The Commission supports and adopts a resolution for Amendments 2 and 7

Posted 8:30 a.m. on Friday, October 14, 2022

The Covington County Commission approved the passage of a resolution expressing support for Amendments 2 and 7 on the November ballot at a regular meeting scheduled for Tuesday, October 11.

Amendment 2 would allow state and local governments to use certain public funds to encourage broadband expansion in rural and underserved areas of the state.

“This is important to our commission as Covington Electric is currently midway through a project to bring broadband to every customer in its system. This primarily represents 95% of our county in rural areas and other neighboring counties like Coffee or Crenshaw. Once they complete this project, it will have a very positive impact on our economy. The commission has expressed a desire to offer support, but there are some limitations to what the commission can do with the funds. This would clarify and hopefully remove some of these restrictions on funding. I certainly encourage support for Amendment 2,” said chair Greg White.

Amendment 7 makes several technical changes necessary to strengthen the ability of local governments to fully support local economic development projects. “Covington County has a local constitutional amendment, but not every county in the state has it. This will provide each county and is basically just a continuum of autonomy that counties have fought for for many years,” White added.

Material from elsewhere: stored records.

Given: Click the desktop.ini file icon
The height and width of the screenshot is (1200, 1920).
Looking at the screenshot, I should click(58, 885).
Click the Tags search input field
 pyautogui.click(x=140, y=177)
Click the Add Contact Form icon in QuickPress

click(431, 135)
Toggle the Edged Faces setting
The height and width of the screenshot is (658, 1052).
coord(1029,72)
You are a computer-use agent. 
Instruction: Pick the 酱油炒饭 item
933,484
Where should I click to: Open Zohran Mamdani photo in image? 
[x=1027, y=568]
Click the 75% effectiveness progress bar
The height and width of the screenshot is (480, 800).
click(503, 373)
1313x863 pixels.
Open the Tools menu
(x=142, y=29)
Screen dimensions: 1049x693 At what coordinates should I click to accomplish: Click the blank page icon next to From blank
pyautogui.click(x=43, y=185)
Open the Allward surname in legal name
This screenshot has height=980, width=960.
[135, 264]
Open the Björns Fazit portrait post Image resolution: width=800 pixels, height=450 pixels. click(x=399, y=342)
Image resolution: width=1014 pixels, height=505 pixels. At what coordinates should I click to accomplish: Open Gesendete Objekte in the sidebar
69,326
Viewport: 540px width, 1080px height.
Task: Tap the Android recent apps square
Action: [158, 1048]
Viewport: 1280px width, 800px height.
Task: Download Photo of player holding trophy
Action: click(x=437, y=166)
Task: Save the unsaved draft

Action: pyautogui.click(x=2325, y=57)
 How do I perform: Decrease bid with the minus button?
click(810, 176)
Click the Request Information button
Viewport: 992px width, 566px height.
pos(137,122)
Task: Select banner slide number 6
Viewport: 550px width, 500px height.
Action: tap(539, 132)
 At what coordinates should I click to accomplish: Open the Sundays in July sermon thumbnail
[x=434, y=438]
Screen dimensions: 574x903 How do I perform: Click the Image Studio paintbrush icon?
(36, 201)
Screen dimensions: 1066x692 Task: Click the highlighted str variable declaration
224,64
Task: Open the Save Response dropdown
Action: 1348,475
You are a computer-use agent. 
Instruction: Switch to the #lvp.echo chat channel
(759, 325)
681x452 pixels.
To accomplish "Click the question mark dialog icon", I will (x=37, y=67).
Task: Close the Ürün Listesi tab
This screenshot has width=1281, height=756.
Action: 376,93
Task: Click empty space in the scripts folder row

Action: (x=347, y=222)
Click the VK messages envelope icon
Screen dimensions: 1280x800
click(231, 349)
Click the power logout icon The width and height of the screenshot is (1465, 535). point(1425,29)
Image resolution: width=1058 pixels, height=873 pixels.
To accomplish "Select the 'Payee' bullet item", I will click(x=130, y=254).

The commission discussed section 40-9-1 of the Alabama Code, which deals with personal property exemptions for businesses. The commission has until June 1, 2023 to notify Revenue Commissioner Chuck Patterson of its decision to grant the council tax exemption.

“I think we honestly need to look into this a bit more. It’s something I’ve seen, but I wish I had a little more time to investigate,” District 2 Commissioner Michael Smith said.

“For me, I see the effects this is going to have across the county, but if we are going to have a substantial amount of money for each person, I think most people would rather continue to pay this than get a county exemption. I want to get more information,” District 1 Commissioner Kenneth Northey said.

“It’s hard to say whether the tax cut would benefit these businesses in a way where they would increase their goods and services and get more revenue to offset that. It’s a gamble with no way of really knowing,” District 4 Commissioner Tommy McGaha added.

No action has been taken on the authorized exemption, but the matter will be brought before the commission at a later date.

In other cases:

  • The commission approved a change in disposal method for two graders that did not sell at a JM timber auction, approving that they be auctioned on GovDeals or any other suitable auction site as deemed appropriate by the Engineer and County Administrator.
  • The commission approved the purchase of a new Ford F-450 truck at a cost of approximately $65,000 for the County Engineering Department.

The next meeting of the Covington County Commission will be Tuesday, October 25, at 9 a.m. at the Covington County Administration Building. The public is invited to attend.